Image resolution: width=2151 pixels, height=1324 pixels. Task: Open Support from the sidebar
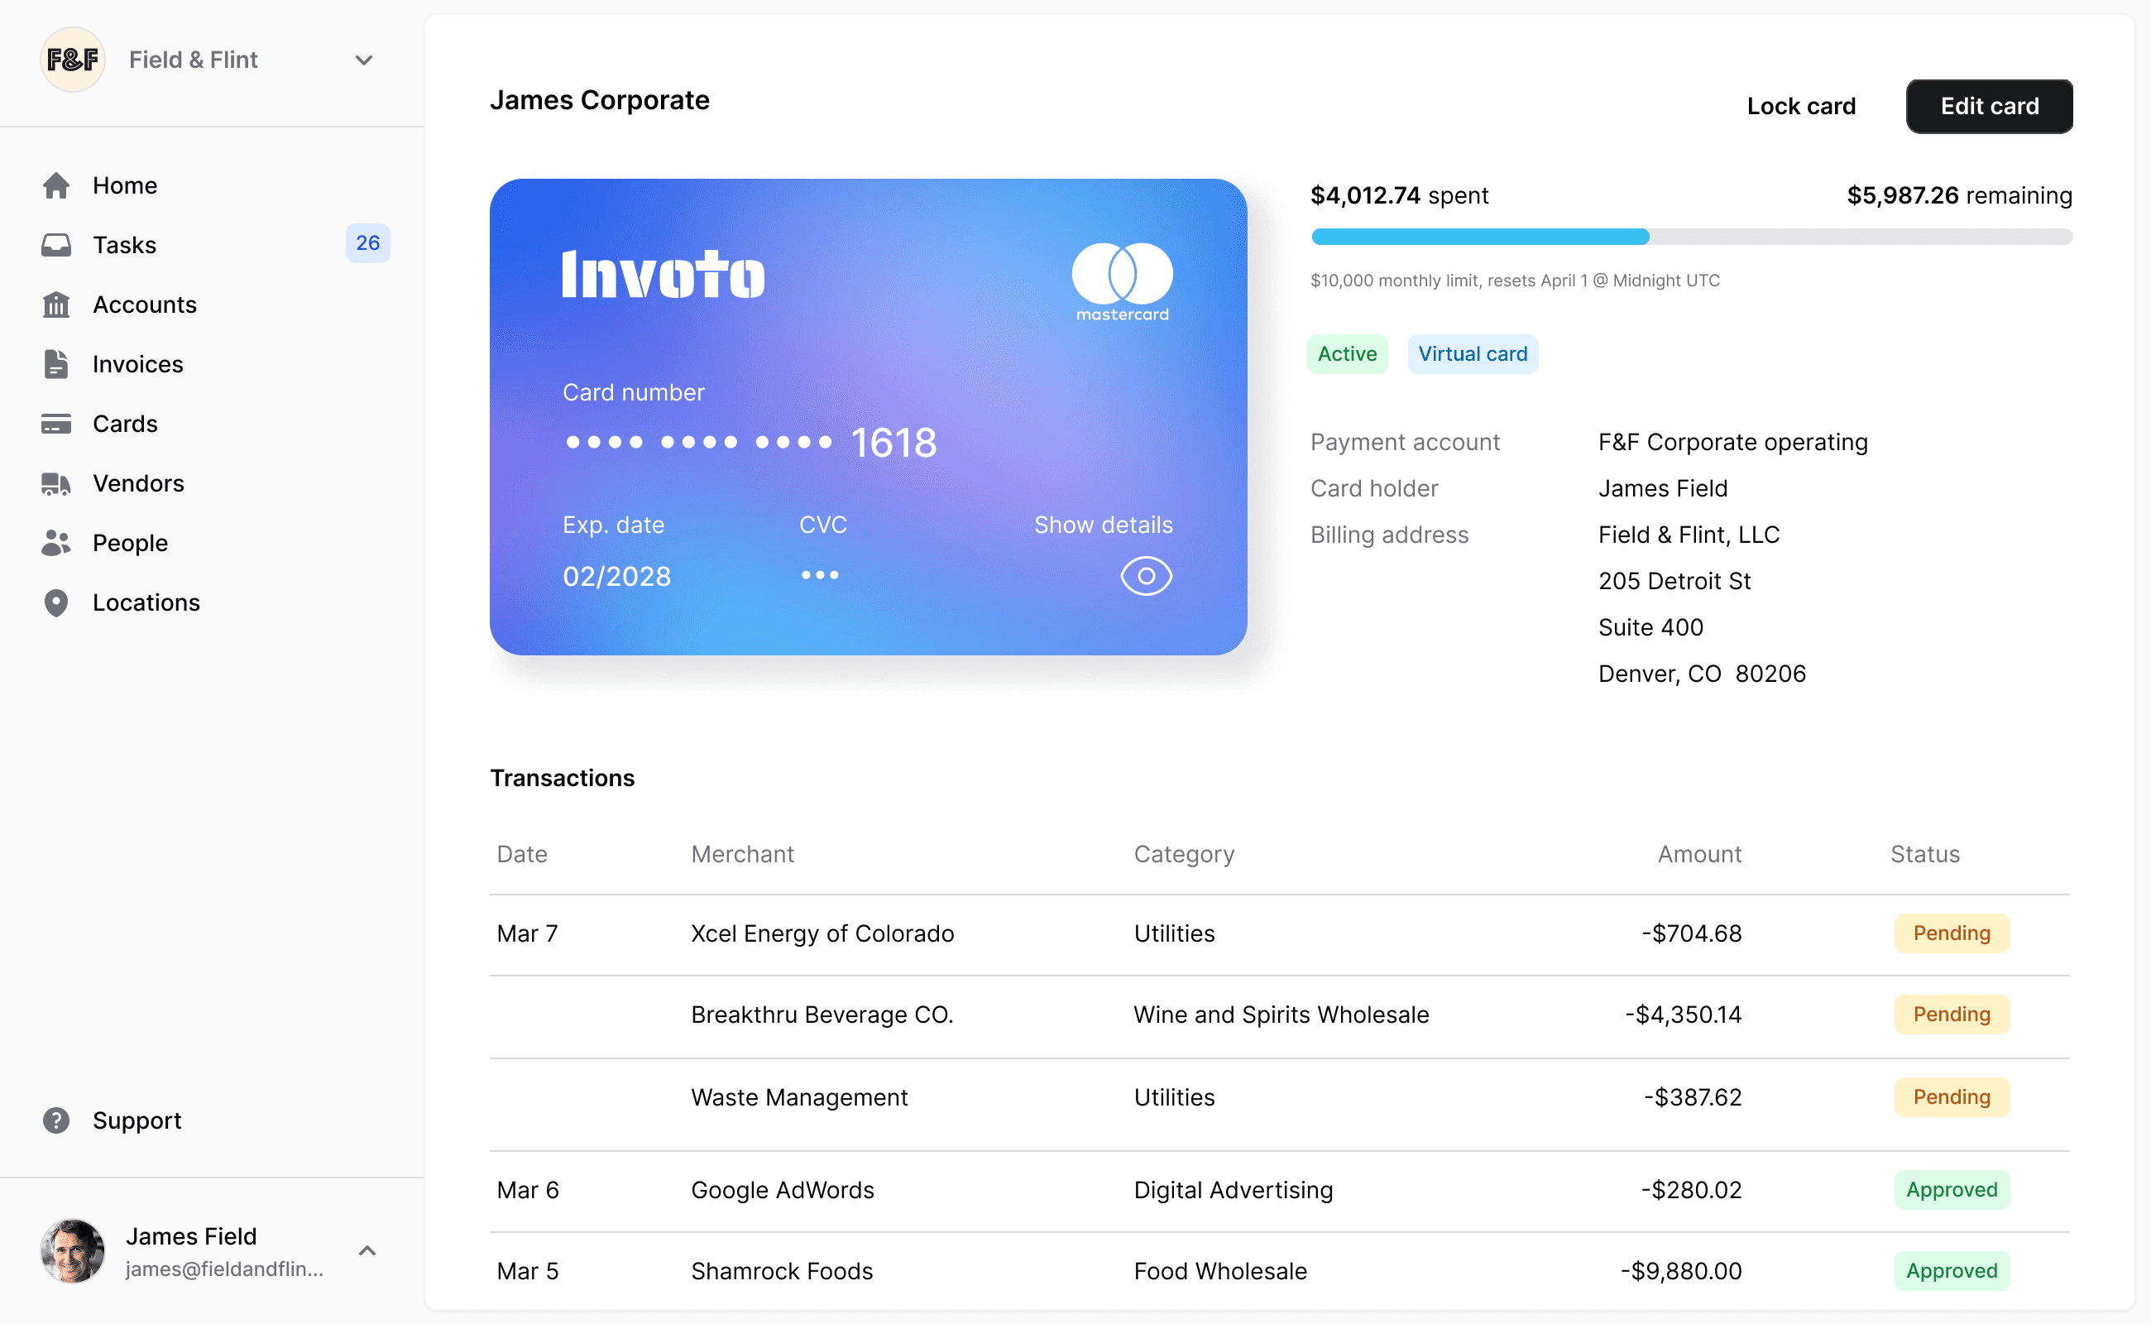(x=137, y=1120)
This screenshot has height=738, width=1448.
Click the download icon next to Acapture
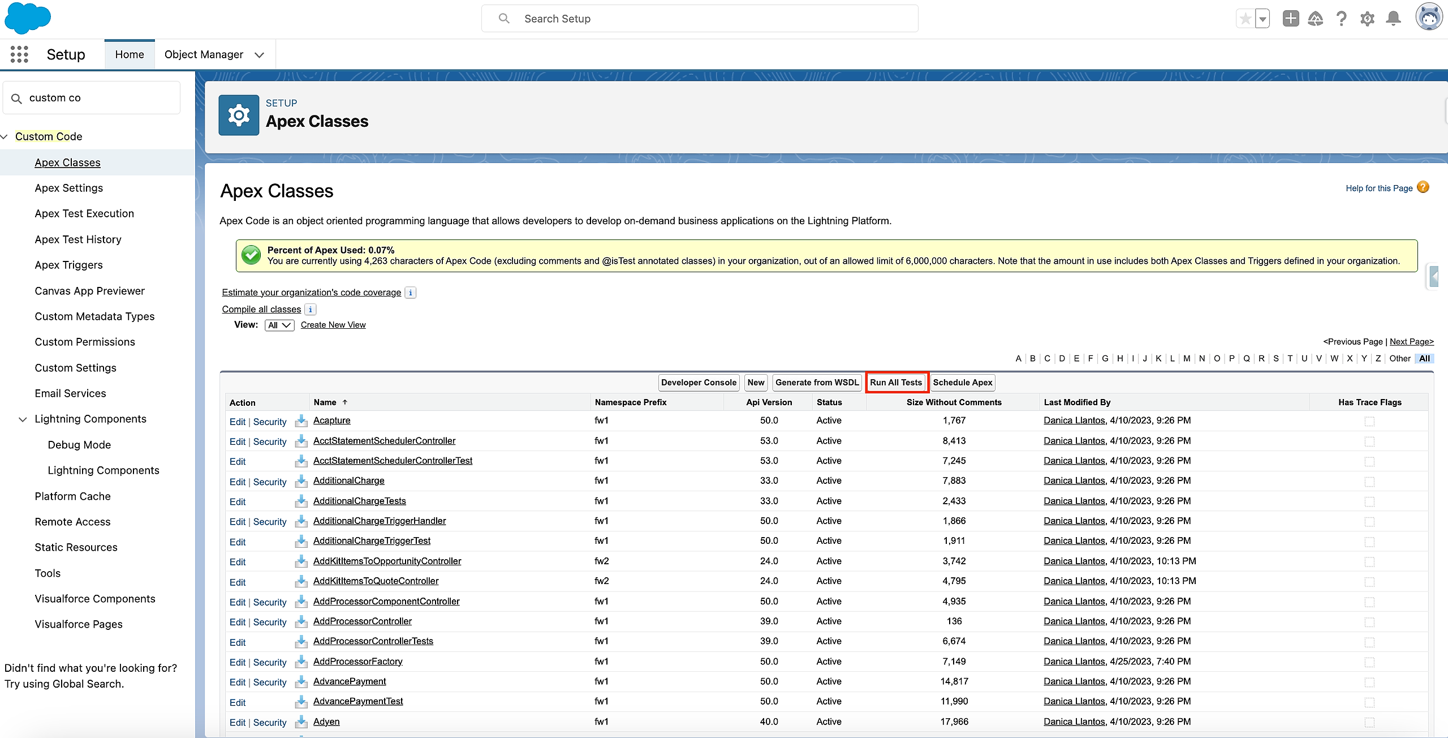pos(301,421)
= = =
### Your instructions
Exclude every picture, then reproduce the remaining data character for character.

### Exercise answer
Image resolution: width=2151 pixels, height=1324 pixels. Task: Open Support from the sidebar
(x=137, y=1120)
This screenshot has height=738, width=1448.
Click the download icon next to Acapture
pos(301,421)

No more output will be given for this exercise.